Pipeline Overview¶
THATCH processes transients through a multi-stage pipeline:
Each stage is tracked independently and can be retried on failure.
Stages¶
1. Cross-Match (thatch.crossmatch)¶
Query known transient catalogs (TNS, OSC) against the MAST HST archive to identify which transients have HST observations.
2. Download (thatch.harvest)¶
Download calibrated HST images (_drz, _drc) from MAST for each transient.
3. Photometry (thatch.photometry)¶
Perform aperture photometry at the known transient position with HST-specific aperture corrections from the instrument handbooks. Validated to 0.02 mag RMS.
4. Spectroscopy (thatch.spectra)¶
Extract 1D spectra from STIS slit observations (pipeline x1d/sx1 files) and WFC3/IR grism data (via grizli forward-modeling).
5. Cutouts (thatch.cutouts)¶
Generate multi-band image cutouts centered on transient positions, stored as HDF5 for ML ingestion.

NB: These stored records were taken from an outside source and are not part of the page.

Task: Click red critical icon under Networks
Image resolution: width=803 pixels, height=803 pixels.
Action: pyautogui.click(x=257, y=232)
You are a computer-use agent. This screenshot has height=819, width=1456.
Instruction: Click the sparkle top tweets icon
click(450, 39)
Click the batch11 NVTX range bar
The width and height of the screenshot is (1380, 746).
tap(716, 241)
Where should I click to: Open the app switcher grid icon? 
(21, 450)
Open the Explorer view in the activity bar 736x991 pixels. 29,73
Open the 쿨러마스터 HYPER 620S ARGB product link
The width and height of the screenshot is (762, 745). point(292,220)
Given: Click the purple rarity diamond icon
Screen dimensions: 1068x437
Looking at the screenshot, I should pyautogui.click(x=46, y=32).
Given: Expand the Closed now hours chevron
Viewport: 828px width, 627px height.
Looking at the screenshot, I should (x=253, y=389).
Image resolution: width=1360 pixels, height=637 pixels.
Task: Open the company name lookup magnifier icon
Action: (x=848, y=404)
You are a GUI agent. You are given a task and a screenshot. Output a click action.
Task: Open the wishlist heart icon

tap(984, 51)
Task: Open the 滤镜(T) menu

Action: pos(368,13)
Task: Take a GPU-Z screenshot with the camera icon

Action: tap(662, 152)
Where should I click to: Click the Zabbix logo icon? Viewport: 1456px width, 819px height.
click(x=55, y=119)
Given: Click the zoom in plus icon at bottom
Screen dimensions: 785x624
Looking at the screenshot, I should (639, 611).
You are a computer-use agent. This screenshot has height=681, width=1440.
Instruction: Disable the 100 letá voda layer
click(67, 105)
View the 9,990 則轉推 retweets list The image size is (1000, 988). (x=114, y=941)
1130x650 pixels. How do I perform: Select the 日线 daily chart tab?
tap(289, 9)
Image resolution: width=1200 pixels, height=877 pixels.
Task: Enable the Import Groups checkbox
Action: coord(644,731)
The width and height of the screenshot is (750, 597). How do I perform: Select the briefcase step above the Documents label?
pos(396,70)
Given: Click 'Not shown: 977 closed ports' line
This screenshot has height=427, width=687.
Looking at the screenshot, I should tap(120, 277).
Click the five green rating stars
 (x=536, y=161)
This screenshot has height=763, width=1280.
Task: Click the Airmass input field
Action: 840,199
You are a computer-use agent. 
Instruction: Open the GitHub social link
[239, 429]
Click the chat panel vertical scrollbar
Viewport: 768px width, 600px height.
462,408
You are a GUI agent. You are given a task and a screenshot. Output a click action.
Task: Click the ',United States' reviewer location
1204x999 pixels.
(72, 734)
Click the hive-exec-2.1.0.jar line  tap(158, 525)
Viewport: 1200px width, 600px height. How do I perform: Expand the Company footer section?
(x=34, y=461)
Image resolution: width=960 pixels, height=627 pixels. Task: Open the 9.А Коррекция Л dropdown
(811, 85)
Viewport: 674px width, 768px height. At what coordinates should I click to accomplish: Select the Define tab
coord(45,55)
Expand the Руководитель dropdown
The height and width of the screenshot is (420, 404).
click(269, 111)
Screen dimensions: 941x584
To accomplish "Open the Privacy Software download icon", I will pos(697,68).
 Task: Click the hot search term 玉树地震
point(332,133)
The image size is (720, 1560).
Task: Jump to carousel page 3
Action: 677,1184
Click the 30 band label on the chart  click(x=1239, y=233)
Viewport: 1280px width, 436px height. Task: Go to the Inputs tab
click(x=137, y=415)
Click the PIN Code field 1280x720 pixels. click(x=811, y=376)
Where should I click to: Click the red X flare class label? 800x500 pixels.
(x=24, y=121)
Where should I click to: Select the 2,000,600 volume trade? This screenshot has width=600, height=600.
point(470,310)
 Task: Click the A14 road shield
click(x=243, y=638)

6. Catalog (thatch.catalog)¶
Merge all products into a unified Parquet catalog with standardized schema.
Data Formats¶
| Data Type | Format | Description |
|---|---|---|
| Photometry | Parquet | Per-object and unified catalogs |
| Spectra | HDF5 | Wavelength, flux, error arrays + metadata |
| Cutouts | HDF5 | Image arrays + WCS + metadata |
Job Tracking¶
The thatch.tracker module maintains a Parquet-based status table for batch processing. It tracks each object through the pipeline stages and supports resumable execution.